Fighting a Losing Battle
Soldiers facing defeat still have opportunites for glory. Players who accept that they're Fighting a Losing Battle receive special bonuses as their forces go down in flames. But there are no take-backs - no matter how well they do from that point forward, at the end of the game, those players lose, by whatever Koincidental post-battle disasters players have to make up in order to make it true.
  • The Suicide Run
    Forces that still have a chance to achieve at least one of their objectives, but only if no one gets out alive, can go on a Suicide Run. From that point forward, any time one of their units is killed or destroyed, they immediately recieve one Instant Benny.

    Regardless of whether they succeed in their objective, at the end of the battle, all of their units are captured or killed.

  • The Blaze of Glory
    Forces that have already lost the battle, but who'll be damned if they don't take their enemies with them, can go down in a Blaze of Glory. From that point forward, any time they kill or destroy any enemy unit, they receive one Instant Benny.

    At the end of the battle, no matter how many enemies they kill on the way out, they lose.
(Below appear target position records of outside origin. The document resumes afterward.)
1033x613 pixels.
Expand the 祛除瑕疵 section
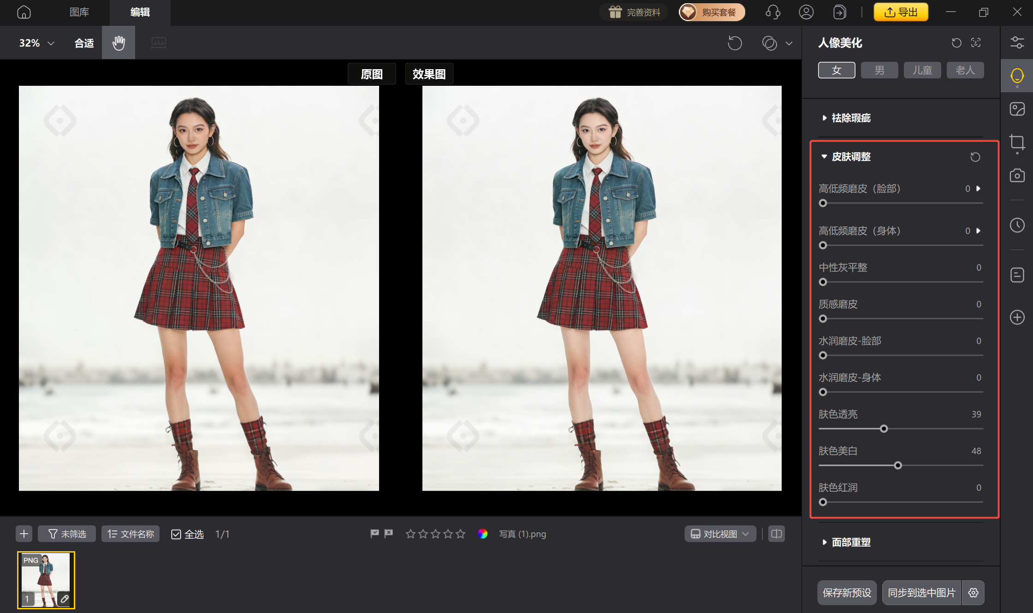coord(850,118)
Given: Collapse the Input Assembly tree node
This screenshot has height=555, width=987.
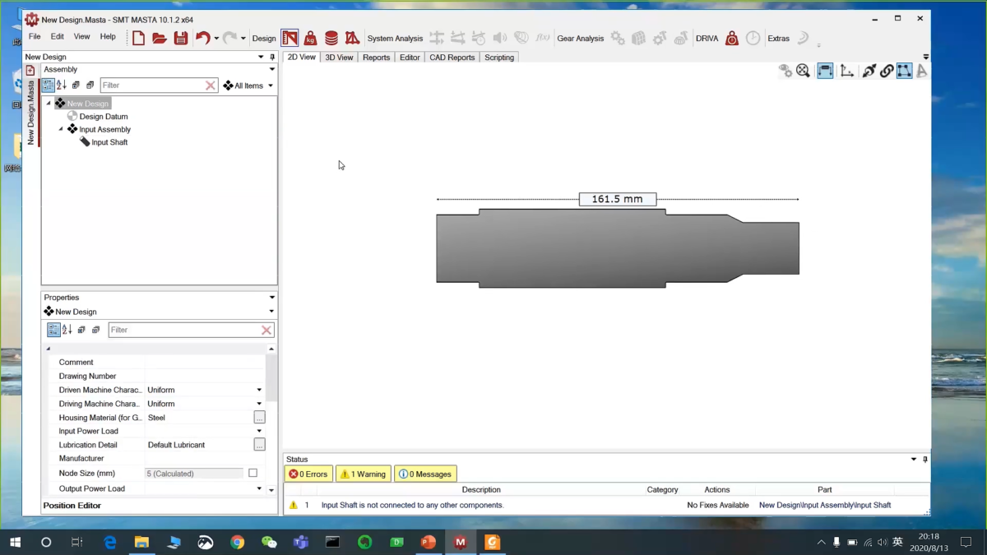Looking at the screenshot, I should point(61,129).
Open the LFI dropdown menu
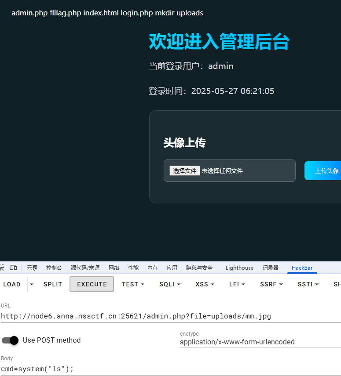 coord(237,284)
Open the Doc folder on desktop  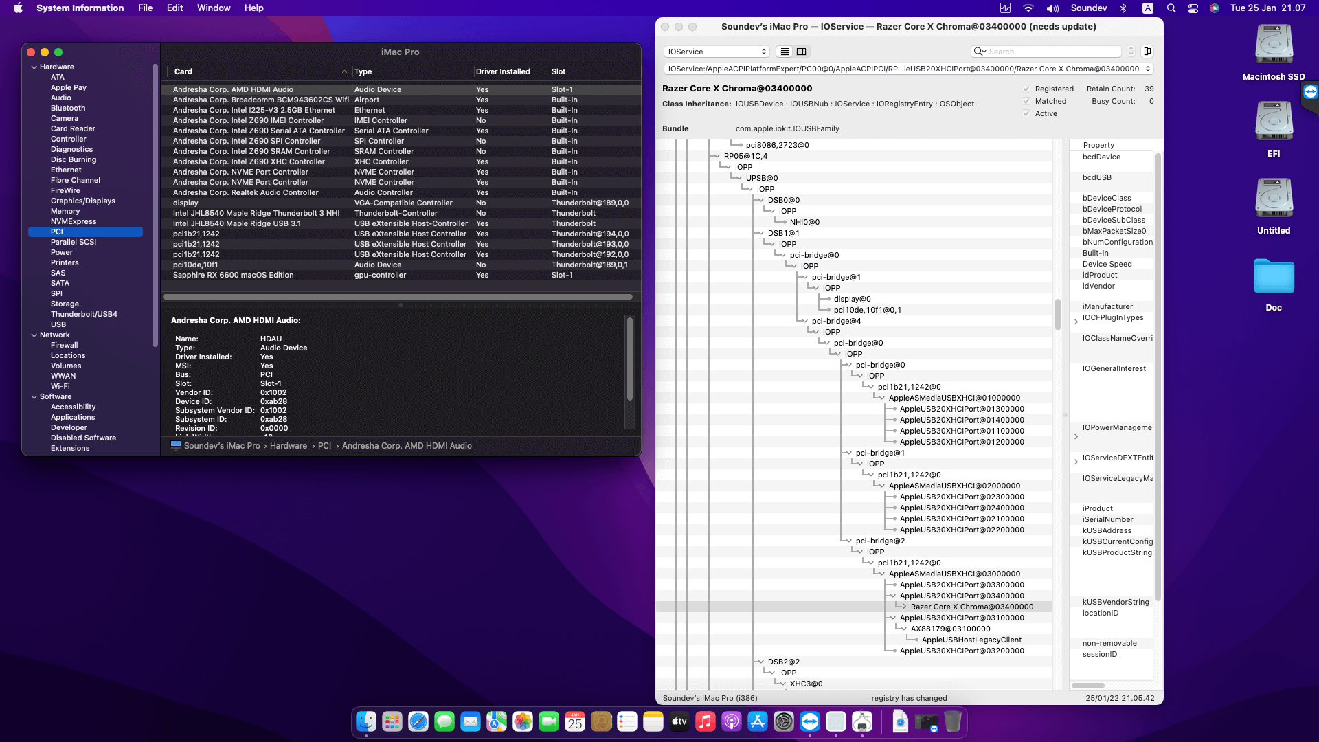pos(1274,276)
The best they can hope for is to make sure none of their opponents win either.

  • No Man Left Behind
    Forces that can't achieve any further objectives and who are determined to regroup and fight again can stage a tactical retreat with No Man Left Behind. From that point forward, any time they evacuate one of their own minifigs off of a "safe" side of the map - living, dead, or otherwise - they receive one Instant Benny.

    At the end of the battle, any objectives the player had already achieved before retreating still count as victories. Objectives achieved after calling the retreat are Koincidentally undermined. Any forces that successfully escape live to fight another day. Evacuated casualties may or may not recover, according to the needs of the story.